My boy's cage...im getting lots of rattie toys for christmas.








Girly's temp. cage...my dad and I are building a good one 








The babie raising cage. The babies are in the igloo!








And last but never the least...The babies at 7 days old! omg they are just getting their fuzzy fur.


----------



## lunascrest (Dec 6, 2006)

omg...I didn't know they were that big of pics lol. sorry.


----------



## Vixie (Jul 21, 2006)

I have the first two cages you've shown.

But one of my girls developed bumblefoot from the wire floors so I took them all out and put in ropes and hammocks and ladders and wooden bird perches.

Cute little pups.


----------



## JennieLove (Jan 2, 2007)

Awww Cute Babies


----------



## lunascrest (Dec 6, 2006)

I usally have towels down but I just got done cleaning them lol.

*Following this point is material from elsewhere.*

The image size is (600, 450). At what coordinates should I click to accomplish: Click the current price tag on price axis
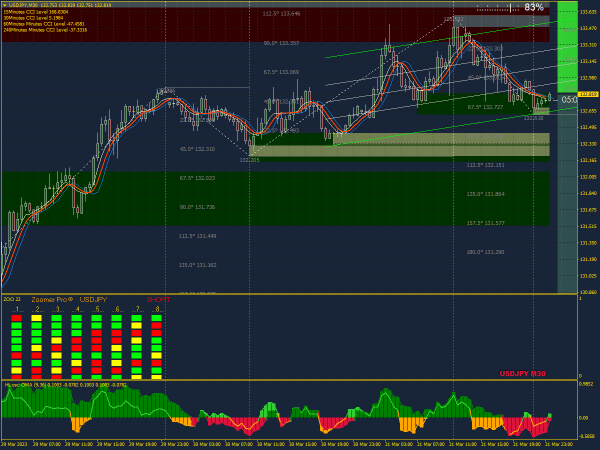point(588,94)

Thats why there are no toys in them either. I now have 2 large cages like the first one and the 2nd cage I use as my spare.


----------



## Vixie (Jul 21, 2006)

lunascrest said:


> I now have 2 large cages like the first one and the 2nd cage I use as my spare.


Woo! That exact cage costs about $130 here, you've gotta be rich. Haha.


----------